Jochen's wonderful comment

Precious Jochen:

I knew it, I knew it, you have forgotten when you were the energy in a leaf.
You don't remember when you were pure intelligence, per chance in a squirrel or lady-bug.

Sure, now you have what you call words and the so called power to think which raise in you some questions.
The questions are fair, beautiful, drawing questions but they are but the building blocks of concepts.

Concepts seem to be the bulldozer pushing down great buildings of men's thoughts.

Dearest Jochen life isn't that sort of thing and your questions make the off stage chorus laugh with glee.

They cry, "He thinks it's all real, not ideas, he thinks he's real and not the dream that some great ONE dreaming."

With one accord they cry: "JUST TO BE is what to see, only that and little more."

Take off that flesh suit with its temporary meaning and you return to what we all have been in the land of Oz. It's really not so bad to remove the garland of skin and bones. They make good fertilizer in the end of temporal things.

You gave away the whole essay with one short statement: "Why? What is the use of that? Is not a leaf love?
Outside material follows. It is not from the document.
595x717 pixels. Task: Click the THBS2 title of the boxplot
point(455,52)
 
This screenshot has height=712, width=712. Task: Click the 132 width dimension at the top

Goodness, there is something I want to ask, but I don't even know what it is." You asked it, know it, and have become it and we envy you.

George a leaf changing color as it gets ready to fall

Yes, quite, George.

Yes, quite, George. Forgotten and not yet remembered. But hey, making someone laugh is not the worst thing, is it?

Okay, joining in is better. I may need those twenty-two years of nonexistent time for that, taking in as much autumn sun as I can to make for fine wine, perhaps even realizing the pointlessness of trying to tell dream from reality.

Jochen, raking

Jochens Voice

Jochen dear:

You make us laugh, think, dream, wonder, play in the sandbox of growing up into who we are. you're wonderful!

George turning back to energy slowly

3 Heavenletter Haikus for

3 Heavenletter Haikus for you

Hello Friends,

God said Beloveds
To you I am devoted
There is much for you

God said just to be
Is the lesson from nature
Let every day be

God said where you are
Whatever is on God's Earth
You have your choices

Love, Light and Aloha!

like the leaf

But never mind all this about learning or not learning. The true lesson from nature is just to be. Shed some of the clothing you have put on, the discernments, the rules and regulations, the shoulds and the won'ts, the can'ts and the musts, and the how it's supposed to be's. In other words, let go of much of your accumulated thinking. Oh, if you would let go of past thoughts and find some new ones, or find none at all! Oh, if only you would let go and start anew, and, like the leaf, let every day be what it is, and therefore new and newly welcomed.